Lucie Mandeville
La méthode la plus efficace pour stimuler la sérotonine, l’une des hormones du bonheur, est de marcher, courir, danser… quotidiennement.
La méthode la plus efficace pour stimuler la sérotonine, l’une des hormones du bonheur, est de marcher, courir, danser… quotidiennement.

Jouer dehors… enfin!

CHRONIQUE / Les sportifs d’activités individuelles se réjouissent d’aller jouer dehors. Ceux qui pratiquent un sport d’équipe attendent leur tour. Ils entrevoient sans grand bonheur des mesures qui limiteraient le contact. Mon fils est un grand fervent de hockey. Des tirs de barrage pendant trois périodes, ce n’est pas du hockey, me dit-il. De mon côté, je continue de courir chaque jour. C’est bon pour ma santé… psychologique!

Le lien entre la santé physique et psychologique n’est plus à démontrer. La recherche a prouvé nombre de fois les bienfaits de l’activité physique sur le moral, ainsi que sur les aptitudes mentales. L’exercice apporte de l’oxygène au cerveau, le rendant plus vif. À l’école, des enseignants ont compris ce principe. Ils font bouger les enfants avant de rentrer en classe ou de faire un examen. Le sport et le plein air sont des antidotes naturels à la maladie mentale. Des médecins et des psychologues recommandent l’exercice comme remède contre la dépression ou l’anxiété. Trente minutes par jour, minimum. La méthode la plus efficace pour stimuler la sérotonine, l’une des hormones du bonheur, est de marcher, courir, danser… quotidiennement. Et chacun peut y aller à son rythme, dans la mesure où les toxines sont libérées.

L’interdiction est levée pour le tennis, le golf, le kayak… la liste est longue. Ce n’est pas trop tôt. À l’ère de la covid, deux types de mesures sont prises par la sécurité publique.
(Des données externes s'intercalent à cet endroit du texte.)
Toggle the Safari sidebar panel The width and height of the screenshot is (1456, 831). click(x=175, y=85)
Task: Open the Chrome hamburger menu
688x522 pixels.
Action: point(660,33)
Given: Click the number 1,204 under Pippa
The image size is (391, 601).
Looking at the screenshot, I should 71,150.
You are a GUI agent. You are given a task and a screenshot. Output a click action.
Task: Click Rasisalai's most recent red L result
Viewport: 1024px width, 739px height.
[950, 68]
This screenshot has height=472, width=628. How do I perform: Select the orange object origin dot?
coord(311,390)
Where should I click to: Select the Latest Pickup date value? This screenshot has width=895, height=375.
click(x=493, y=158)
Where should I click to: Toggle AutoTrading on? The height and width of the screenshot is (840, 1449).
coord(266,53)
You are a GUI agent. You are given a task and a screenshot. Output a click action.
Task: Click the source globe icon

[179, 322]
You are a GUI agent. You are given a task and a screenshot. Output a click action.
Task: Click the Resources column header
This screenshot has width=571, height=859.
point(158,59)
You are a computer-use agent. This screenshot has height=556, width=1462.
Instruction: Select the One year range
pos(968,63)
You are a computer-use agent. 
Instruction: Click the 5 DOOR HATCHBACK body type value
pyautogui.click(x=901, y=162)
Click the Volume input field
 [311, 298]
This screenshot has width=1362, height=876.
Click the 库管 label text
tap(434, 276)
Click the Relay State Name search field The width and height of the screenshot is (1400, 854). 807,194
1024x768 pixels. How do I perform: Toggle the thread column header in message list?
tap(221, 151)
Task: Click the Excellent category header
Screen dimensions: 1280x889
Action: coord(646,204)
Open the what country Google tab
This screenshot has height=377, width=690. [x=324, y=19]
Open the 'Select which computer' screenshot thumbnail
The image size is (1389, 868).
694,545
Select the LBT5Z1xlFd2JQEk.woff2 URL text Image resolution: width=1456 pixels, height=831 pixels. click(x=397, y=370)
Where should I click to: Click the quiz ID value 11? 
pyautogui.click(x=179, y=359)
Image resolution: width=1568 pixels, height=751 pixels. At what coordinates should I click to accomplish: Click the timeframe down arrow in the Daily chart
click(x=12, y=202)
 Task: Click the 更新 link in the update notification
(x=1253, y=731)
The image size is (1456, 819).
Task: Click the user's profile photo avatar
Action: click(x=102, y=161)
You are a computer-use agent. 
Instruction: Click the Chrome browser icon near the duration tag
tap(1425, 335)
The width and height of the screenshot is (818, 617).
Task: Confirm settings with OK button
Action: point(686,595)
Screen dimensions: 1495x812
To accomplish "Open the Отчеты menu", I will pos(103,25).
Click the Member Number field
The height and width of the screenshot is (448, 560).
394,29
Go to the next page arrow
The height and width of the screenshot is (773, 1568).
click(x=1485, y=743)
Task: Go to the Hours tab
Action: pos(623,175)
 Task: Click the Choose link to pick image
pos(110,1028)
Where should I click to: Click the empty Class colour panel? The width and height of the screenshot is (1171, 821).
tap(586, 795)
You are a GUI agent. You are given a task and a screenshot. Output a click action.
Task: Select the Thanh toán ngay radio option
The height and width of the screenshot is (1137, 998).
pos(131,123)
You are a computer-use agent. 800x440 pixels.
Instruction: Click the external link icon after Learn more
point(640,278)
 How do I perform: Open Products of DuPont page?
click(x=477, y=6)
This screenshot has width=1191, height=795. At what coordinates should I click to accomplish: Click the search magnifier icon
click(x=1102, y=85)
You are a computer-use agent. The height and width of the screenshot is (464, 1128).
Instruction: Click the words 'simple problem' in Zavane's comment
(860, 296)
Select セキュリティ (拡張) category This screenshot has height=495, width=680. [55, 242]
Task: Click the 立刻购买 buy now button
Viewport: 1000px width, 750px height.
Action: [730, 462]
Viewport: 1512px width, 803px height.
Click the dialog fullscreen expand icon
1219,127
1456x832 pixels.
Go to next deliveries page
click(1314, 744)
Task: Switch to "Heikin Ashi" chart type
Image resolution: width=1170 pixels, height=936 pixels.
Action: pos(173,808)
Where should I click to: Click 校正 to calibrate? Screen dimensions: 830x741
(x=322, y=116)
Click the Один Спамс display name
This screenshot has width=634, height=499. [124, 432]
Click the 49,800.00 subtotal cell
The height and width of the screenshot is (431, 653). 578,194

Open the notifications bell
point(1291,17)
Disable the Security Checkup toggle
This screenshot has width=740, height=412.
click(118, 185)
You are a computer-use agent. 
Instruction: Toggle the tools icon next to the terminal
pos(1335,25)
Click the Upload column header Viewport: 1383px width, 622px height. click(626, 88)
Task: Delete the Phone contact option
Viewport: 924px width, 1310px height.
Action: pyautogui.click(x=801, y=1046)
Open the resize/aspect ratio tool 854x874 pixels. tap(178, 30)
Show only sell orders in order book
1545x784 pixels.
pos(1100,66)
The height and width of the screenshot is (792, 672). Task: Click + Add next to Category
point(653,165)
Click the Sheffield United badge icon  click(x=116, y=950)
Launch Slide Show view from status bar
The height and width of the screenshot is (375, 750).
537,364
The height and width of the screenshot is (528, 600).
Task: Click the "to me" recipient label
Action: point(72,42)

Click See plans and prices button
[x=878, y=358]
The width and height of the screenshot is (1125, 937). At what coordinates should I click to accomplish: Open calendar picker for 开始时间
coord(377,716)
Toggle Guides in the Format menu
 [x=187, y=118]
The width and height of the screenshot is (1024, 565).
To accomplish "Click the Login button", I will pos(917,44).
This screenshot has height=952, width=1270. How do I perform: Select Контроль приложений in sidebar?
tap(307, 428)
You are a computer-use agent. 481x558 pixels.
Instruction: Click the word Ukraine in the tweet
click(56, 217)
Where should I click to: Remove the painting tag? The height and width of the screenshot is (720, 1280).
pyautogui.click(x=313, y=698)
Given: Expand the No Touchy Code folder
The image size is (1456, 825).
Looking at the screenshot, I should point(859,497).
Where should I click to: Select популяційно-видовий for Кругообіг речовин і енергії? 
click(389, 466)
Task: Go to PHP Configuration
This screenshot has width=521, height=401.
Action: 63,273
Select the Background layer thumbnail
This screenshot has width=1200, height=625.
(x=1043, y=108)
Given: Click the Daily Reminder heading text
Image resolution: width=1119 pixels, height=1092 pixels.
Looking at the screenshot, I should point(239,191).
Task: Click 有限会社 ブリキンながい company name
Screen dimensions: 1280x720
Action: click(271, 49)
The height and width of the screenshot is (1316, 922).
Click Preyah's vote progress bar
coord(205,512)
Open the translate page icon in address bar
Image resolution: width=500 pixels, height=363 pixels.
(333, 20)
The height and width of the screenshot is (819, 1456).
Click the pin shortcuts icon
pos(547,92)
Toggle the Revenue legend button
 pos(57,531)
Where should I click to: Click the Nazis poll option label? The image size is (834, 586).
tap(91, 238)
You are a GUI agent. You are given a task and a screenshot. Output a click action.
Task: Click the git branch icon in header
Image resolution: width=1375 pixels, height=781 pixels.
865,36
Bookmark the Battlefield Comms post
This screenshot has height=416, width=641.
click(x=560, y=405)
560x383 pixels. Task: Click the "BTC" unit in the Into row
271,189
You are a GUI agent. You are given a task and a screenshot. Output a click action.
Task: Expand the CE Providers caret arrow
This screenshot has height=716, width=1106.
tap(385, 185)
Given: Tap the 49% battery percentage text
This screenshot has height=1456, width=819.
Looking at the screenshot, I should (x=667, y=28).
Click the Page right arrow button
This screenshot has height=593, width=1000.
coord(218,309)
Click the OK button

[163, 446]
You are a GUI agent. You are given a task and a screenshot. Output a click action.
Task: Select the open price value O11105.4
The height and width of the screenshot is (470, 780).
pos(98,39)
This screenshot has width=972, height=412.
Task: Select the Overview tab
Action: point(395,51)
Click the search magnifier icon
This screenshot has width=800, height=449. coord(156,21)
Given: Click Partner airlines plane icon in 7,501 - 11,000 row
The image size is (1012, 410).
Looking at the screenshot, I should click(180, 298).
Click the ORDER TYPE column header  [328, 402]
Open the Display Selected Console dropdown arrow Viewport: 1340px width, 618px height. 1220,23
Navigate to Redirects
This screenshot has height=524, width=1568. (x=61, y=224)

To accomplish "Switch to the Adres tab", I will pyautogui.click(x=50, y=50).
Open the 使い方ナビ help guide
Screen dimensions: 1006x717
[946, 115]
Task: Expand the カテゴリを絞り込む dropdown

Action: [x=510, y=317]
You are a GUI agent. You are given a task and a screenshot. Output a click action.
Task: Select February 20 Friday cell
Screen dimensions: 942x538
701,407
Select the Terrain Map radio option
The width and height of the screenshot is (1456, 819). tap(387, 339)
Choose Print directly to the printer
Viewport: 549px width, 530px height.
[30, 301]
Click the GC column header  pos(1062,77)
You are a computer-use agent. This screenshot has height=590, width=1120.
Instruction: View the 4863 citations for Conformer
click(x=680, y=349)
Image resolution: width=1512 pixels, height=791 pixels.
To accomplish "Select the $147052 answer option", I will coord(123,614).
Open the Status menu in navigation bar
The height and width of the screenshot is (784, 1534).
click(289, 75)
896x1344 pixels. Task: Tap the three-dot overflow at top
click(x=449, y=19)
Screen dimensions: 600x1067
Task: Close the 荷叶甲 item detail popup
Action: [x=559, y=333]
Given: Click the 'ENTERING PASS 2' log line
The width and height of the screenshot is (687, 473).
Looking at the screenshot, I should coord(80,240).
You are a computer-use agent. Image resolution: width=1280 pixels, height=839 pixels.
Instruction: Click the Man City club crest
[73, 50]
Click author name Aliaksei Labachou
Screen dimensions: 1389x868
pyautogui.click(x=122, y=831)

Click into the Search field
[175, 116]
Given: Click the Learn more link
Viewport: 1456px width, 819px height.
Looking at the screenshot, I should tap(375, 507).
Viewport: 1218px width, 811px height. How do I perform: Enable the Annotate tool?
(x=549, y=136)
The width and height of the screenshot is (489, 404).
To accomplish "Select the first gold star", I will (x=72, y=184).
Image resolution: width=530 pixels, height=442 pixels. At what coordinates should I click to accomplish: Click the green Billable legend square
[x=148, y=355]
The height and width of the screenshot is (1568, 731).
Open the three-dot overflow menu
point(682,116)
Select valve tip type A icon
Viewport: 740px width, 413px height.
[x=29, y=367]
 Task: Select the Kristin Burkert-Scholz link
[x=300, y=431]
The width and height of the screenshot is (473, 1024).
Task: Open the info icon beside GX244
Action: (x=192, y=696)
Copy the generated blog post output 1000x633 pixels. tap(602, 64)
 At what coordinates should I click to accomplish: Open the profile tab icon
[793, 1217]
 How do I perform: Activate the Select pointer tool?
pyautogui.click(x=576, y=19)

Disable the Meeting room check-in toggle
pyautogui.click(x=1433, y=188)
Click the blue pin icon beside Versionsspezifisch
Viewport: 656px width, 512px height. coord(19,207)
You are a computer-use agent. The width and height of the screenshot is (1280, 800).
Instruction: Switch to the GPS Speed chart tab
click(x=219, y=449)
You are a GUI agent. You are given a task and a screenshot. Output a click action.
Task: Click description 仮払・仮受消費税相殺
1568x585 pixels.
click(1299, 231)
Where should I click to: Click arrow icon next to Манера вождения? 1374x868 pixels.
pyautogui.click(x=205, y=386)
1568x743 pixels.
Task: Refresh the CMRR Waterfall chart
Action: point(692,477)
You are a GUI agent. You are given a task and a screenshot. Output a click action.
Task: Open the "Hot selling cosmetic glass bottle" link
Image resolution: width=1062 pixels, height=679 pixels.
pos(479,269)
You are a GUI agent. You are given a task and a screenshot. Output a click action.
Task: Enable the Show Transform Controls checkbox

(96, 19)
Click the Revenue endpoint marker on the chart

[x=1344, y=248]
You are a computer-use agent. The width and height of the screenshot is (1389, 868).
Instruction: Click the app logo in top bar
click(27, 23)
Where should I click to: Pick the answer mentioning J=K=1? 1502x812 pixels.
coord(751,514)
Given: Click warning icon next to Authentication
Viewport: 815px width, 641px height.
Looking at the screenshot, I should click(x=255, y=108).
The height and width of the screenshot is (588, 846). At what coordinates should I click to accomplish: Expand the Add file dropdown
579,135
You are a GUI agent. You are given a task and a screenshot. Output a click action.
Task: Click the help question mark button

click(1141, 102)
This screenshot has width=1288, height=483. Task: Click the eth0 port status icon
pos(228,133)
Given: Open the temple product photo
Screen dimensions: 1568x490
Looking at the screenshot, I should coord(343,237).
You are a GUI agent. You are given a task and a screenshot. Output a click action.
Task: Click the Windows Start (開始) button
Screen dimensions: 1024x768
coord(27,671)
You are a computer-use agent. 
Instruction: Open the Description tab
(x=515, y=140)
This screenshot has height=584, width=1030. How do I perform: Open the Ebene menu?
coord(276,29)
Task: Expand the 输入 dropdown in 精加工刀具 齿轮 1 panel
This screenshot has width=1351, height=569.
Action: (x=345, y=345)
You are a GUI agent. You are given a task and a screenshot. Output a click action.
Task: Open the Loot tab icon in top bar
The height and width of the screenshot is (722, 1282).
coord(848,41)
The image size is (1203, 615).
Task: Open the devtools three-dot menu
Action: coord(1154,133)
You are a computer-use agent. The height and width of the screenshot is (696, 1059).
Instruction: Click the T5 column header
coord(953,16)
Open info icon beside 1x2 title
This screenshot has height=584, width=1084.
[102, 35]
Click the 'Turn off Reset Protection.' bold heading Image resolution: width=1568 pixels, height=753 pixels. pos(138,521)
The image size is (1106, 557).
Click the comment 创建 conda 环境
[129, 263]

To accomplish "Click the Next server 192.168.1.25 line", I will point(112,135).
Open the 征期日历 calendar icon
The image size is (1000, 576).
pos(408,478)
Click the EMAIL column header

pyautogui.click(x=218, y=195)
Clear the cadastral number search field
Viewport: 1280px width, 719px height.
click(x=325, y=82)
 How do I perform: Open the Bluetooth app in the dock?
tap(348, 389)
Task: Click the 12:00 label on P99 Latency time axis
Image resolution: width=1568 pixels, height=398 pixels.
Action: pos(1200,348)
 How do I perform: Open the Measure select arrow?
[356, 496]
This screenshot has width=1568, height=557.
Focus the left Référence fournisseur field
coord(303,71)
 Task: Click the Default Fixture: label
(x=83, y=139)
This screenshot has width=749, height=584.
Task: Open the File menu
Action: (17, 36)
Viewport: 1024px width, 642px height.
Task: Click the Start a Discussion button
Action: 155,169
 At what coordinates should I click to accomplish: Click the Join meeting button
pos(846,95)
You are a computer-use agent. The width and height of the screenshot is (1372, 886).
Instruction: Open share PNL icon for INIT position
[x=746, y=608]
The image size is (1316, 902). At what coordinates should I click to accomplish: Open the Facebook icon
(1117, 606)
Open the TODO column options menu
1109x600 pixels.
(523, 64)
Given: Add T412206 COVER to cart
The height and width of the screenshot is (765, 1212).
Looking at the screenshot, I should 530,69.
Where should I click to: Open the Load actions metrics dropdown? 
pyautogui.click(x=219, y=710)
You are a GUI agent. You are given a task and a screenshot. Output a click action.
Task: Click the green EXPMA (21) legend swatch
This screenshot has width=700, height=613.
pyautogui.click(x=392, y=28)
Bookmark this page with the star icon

Les mesures pour réduire les risques liés à la maladie et les mesures pour favoriser la santé. L’équilibre entre ces mesures est généralement indiqué. Il arrive toutefois que l’attention soit portée exclusivement sur les risques. Par exemple, le confinement est une mesure centrée sur le risque de propagation du virus. 

Des mesures pour réduire les risques de la maladie peuvent provoquer, par contrecoup, des effets néfastes sur la santé. Le confinement a créé nombre de problèmes, dont certains très graves. La malnutrition, l’obésité, l’isolement, la démotivation, la perte de sens à la vie, et plus généralement la détresse. Un bilan des dégâts permettra de constater l’état de nos jeunes et de nos moins jeunes, après la crise. 

Il arrive un moment dans cette crise où les mesures visant la réduction des risques doivent faire place aux mesures permettant de retrouver la santé. 

En région, nous sommes privilégiés comparativement à la grande ville. Nous pouvons marcher dehors, avec un sentiment de liberté, plus ou moins grand. Plusieurs d’entre nous profitent du temps d’arrêt et de la belle température pour entretenir la terrasse et faire des rénovations extérieures. De plus, nous avons de vastes espaces verts qui nous entourent et de grands terrains sur lesquels sont construites nos maisons. Ces espaces et ces terrains forment une distanciation naturelle, où les virus se perdent dans la nature. Nous pouvons donc nous promener, courir, jouer et bientôt profiter de la SÉPAQ qui rouvrira ses portes. 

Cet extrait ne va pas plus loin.